Turning one-time buyers into loyal customers is a science. Well, not exactly, but you need to grasp certain strategies that make customers come back for more.
Customer loyalty goes well beyond a strong product. According to Khoros's Brand Confidence Guide: Customer Advocacy Through Brand Communities, for 80% of consumers, a great product is enough to become loyal to a brand. However, dependable discounts (53%), a custom rewards program (39%), opportunities to provide customer feedback, and the company taking action (27%) also play a role in customer loyalty.
As the customer journey doesn't end after the purchase, brands need to maintain the same (if not higher) level of service they provided before it. This includes communication, support, and feedback. When it comes to communication, brands need to be where their customers are. For example, 42% of Gen Z consumers use Instagram to connect with brands, compared to 33% of non-Gen Z consumers. Notably, 63% of Gen X prefer to communicate on Facebook.
Turning customers into fans
The most common dealbreakers for customers are price increases (62%), poor customer service (42%), and lack of good deals/offers (26%), to name a few.
Let's look at poor customer service. Offering support to existing customers is one step to building loyalty. Through brand-owned online communities, businesses provide customers with additional resources and answers to any potential answers they may have. Regardless of their preferred communication channel, they can count on the brand's online community for help.
In an online community, people can share interests, and the brand can engage with them on a more personal level. At the same time, customers can offer feedback and see their ideas being heard.
According to the report, Gen Z and millennials find feedback more important than other generations, as 35% of them state having opportunities to provide customer feedback, and the company taking action on that feedback increases their brand loyalty.
If a brand is not able to provide answers in due time, other customers in online communities can do so, enhancing the feeling of collectiveness. Community members can even suggest improvements on products and services to help companies better serve customers.

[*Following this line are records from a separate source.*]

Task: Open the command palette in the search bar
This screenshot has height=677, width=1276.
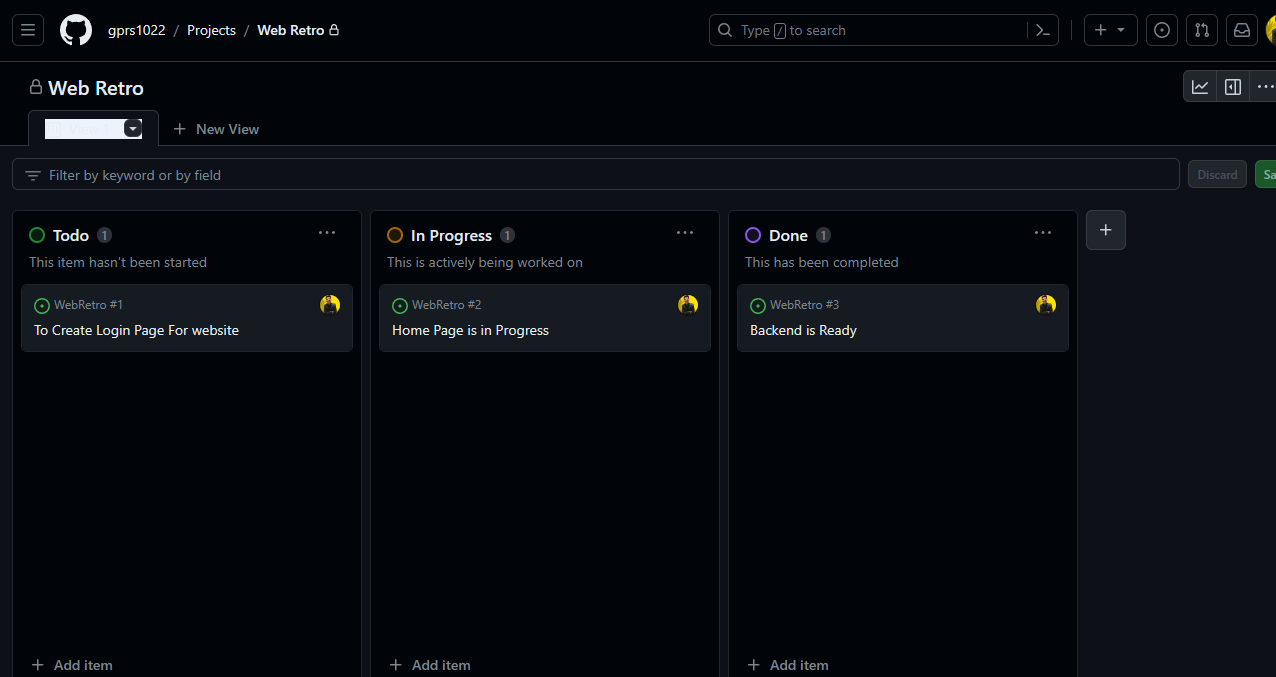Action: coord(1042,30)
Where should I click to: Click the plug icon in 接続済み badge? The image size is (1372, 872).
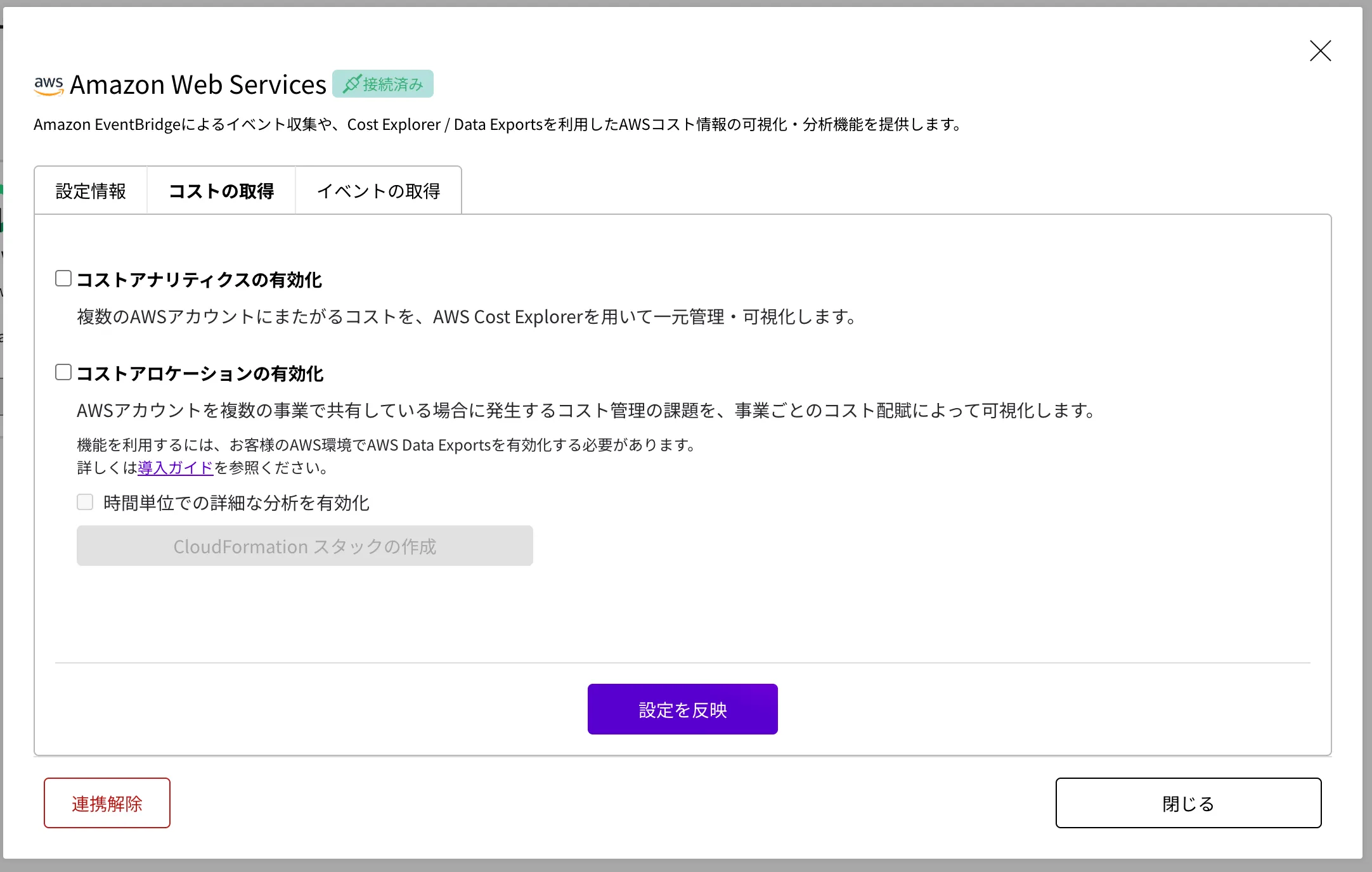tap(352, 84)
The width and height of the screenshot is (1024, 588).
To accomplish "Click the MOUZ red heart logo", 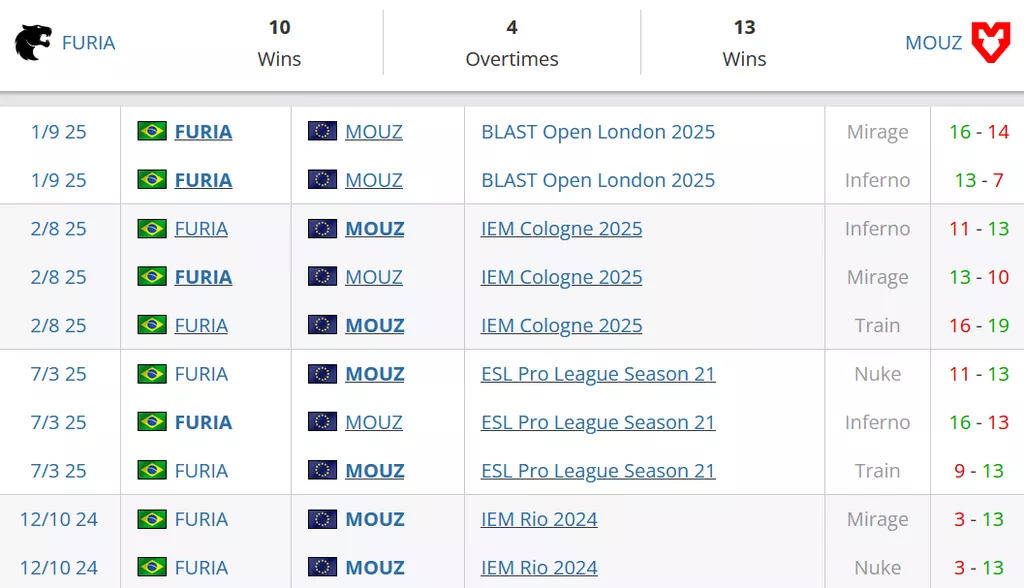I will (x=991, y=43).
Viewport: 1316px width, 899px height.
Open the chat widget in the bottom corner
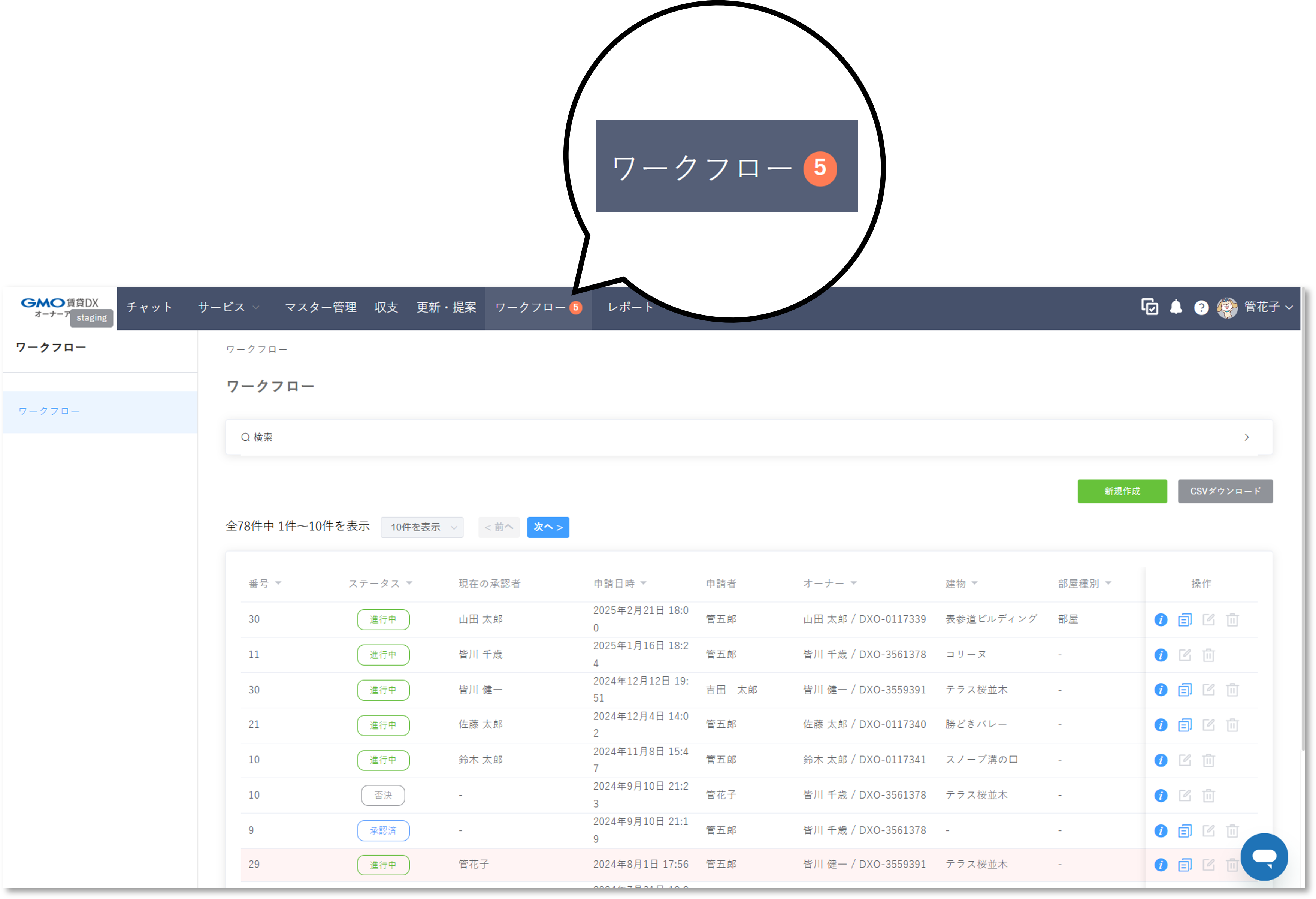point(1264,857)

When customers know they can rely on such an option, it significantly increases their loyalty to a brand.
Why brand-owned communities?
The report reveals that 84% of respondents have reached out to online brand communities for customer service and support or to identify answers to questions and helpful resources.
Brand-owned online communities allow companies to build an actively engaged following, which contributes to higher conversions and lower churn. These communities become a place for like-minded consumers where they can engage with each other and the brand, making them the brand's own engagement platform.
The brand guides the user experience and brand presentation, kickstarts conversations and valuable user-generated content, and recognizes, thanks, and supports its users and advocates.
"A brand-owned online community lets you own your content and customer experience without being at the mercy of third-party algorithms designed to generate revenue for the social networks. Many apps are starting to add engagement features to docs and courses in an attempt to increase interactivity. This type of engagement helps convert some users from newbies to brand loyalists, but it can’t act alone. Brands often overlook leveraging external resources by tapping into the passion and energy of people with expertise to share. Combine structured knowledge from the brand with more nuanced solutions and best practices from expert users to create a living knowledge base. This is the key to long-term success of a self-service program at scale," says Nick Hill, VP Product, Communities at Khoros.